----- STUDY MATERIAL -----

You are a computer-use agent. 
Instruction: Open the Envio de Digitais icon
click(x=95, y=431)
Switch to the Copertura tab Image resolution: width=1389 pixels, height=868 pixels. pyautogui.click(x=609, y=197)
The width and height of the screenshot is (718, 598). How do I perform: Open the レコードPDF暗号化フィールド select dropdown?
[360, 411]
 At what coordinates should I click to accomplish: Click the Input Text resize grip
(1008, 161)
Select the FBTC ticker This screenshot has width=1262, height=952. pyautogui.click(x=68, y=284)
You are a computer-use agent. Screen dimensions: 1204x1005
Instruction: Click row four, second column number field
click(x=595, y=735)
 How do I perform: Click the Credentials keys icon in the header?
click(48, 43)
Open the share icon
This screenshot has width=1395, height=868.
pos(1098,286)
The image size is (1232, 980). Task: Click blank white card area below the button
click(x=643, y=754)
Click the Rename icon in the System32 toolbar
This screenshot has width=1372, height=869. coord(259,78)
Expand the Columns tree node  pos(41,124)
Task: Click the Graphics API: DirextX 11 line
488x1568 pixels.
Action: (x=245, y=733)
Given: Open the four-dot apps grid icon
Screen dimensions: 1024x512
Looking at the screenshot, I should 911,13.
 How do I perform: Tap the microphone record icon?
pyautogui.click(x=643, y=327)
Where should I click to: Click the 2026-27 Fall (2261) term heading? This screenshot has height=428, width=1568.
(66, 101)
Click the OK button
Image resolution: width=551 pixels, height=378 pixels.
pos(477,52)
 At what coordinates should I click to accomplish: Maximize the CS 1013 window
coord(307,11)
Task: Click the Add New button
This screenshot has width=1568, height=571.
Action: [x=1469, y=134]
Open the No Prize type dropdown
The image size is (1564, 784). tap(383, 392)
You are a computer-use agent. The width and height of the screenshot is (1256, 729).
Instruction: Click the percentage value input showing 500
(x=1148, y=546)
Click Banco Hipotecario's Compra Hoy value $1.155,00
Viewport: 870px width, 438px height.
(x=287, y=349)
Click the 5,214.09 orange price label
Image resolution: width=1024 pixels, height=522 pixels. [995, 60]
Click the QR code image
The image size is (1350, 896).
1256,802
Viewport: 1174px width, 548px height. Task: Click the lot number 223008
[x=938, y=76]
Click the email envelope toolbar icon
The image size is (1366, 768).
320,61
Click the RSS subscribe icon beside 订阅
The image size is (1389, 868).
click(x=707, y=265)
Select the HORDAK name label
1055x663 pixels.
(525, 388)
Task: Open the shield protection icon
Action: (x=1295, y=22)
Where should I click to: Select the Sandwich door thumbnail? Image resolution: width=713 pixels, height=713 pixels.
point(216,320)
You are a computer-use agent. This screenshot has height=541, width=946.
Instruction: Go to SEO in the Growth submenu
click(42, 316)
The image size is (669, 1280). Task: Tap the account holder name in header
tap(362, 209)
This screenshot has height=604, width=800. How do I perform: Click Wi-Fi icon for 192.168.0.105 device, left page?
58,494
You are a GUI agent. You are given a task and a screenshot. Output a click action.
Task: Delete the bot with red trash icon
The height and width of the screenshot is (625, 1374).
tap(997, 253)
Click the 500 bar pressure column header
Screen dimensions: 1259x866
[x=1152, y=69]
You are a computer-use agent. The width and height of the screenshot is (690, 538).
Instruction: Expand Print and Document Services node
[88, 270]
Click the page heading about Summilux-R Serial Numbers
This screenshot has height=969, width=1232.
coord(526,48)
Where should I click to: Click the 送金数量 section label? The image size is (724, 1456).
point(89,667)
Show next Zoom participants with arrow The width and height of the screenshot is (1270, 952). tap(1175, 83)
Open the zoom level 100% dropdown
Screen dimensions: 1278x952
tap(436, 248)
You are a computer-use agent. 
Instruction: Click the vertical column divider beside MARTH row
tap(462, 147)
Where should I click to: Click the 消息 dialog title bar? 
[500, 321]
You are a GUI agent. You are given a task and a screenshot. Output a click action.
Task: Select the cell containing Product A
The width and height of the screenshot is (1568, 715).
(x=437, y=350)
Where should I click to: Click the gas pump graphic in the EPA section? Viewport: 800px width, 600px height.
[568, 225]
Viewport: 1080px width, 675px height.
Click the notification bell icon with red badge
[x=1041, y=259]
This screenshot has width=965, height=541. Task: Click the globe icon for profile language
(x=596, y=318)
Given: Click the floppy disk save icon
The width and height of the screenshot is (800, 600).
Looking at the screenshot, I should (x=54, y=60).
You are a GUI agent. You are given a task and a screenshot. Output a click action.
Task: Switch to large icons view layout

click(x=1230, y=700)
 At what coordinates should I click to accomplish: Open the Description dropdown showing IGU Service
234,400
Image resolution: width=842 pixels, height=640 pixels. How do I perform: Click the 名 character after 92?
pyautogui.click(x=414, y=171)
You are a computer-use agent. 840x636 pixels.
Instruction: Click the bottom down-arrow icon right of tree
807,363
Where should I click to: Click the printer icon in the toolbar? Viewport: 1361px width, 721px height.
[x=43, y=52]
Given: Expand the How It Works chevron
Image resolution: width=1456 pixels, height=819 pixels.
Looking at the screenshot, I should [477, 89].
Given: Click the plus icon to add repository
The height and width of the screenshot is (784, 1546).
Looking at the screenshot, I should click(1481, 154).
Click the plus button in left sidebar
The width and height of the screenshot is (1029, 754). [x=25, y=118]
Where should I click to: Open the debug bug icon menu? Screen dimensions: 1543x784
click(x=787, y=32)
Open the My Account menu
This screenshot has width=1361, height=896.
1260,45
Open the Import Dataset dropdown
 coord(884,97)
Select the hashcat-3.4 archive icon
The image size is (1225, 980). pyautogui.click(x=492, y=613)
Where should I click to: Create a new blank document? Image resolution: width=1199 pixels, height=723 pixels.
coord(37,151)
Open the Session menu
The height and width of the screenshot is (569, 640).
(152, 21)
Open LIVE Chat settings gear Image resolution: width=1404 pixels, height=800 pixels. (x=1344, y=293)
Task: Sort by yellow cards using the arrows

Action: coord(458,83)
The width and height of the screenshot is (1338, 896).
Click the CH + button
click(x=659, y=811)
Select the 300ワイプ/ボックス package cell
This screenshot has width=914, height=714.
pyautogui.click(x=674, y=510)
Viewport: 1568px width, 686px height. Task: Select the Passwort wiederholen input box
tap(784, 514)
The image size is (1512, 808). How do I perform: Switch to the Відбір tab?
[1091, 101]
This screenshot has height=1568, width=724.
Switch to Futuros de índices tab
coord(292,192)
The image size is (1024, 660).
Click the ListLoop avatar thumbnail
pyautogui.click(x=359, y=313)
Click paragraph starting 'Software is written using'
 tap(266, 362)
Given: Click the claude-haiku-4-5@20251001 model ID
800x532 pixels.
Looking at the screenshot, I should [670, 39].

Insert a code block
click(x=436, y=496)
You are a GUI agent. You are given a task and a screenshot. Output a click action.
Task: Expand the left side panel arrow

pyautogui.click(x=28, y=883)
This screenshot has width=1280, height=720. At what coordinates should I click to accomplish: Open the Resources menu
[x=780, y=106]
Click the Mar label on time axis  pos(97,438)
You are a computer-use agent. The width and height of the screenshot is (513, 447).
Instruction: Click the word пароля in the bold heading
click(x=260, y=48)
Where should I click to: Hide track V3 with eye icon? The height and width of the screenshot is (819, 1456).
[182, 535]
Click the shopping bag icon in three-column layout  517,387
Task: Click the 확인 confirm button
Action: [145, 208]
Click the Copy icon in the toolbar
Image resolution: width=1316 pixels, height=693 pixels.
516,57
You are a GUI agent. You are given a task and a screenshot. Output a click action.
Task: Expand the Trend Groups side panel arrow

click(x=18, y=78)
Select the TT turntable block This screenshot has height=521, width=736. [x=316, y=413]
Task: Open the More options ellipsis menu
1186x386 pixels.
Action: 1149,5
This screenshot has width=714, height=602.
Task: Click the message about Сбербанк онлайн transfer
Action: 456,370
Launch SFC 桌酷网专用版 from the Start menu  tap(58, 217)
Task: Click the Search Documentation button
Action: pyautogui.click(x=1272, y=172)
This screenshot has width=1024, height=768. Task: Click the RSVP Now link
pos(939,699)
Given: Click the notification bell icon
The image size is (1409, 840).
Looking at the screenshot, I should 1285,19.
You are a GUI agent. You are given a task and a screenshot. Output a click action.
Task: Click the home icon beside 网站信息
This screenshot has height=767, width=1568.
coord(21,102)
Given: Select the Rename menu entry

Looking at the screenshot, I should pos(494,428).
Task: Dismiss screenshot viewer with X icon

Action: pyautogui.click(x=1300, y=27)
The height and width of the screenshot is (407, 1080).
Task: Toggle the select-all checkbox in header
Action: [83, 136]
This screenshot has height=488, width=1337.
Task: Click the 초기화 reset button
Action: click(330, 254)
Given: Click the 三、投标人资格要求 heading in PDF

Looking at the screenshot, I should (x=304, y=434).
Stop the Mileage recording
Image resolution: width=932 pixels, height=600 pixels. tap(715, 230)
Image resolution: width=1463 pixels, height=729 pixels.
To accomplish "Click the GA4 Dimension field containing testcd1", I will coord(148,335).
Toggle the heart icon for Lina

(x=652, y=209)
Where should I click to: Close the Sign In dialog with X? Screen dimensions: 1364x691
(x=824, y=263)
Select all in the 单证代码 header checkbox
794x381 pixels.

-----

THE PROBLEM: Gather all lines from the listing above in which "cell" occurs.

REPLY:
Task: Select the cell containing Product A
Select the 300ワイプ/ボックス package cell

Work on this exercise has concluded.